*What to do*. Which lines of the data hold the word "agent"? Copy all of them.

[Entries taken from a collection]
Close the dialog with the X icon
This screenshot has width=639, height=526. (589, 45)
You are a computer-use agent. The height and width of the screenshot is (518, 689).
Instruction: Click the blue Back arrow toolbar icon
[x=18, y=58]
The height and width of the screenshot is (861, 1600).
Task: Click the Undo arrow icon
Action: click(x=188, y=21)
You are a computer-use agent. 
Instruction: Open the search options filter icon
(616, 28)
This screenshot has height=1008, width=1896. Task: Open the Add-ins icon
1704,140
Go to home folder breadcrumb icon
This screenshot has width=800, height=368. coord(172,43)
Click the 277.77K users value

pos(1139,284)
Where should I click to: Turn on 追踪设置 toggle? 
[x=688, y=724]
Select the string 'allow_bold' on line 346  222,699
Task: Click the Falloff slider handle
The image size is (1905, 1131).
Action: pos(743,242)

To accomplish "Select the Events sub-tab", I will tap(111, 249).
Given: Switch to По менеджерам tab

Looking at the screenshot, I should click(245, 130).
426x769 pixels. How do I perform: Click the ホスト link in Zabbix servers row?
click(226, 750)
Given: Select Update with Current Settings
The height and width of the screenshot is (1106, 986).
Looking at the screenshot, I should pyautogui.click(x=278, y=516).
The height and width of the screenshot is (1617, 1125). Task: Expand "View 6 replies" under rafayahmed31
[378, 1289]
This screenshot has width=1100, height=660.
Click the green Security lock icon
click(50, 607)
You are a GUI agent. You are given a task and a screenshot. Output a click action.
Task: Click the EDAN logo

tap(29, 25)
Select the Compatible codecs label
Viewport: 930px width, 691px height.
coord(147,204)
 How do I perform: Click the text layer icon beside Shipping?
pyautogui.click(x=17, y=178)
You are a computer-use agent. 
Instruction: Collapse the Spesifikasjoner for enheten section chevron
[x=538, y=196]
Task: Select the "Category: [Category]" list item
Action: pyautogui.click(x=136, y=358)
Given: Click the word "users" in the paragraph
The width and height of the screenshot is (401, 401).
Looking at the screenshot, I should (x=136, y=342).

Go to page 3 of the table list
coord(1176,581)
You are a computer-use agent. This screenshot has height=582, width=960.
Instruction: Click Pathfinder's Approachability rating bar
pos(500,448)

*Solution to this task*.
You are a computer-use agent. The height and width of the screenshot is (518, 689).
You are a computer-use agent. 
You are a GUI agent. You are given a task and a screenshot. Output a click action.
You are a computer-use agent. 
You are a computer-use agent. This screenshot has height=582, width=960.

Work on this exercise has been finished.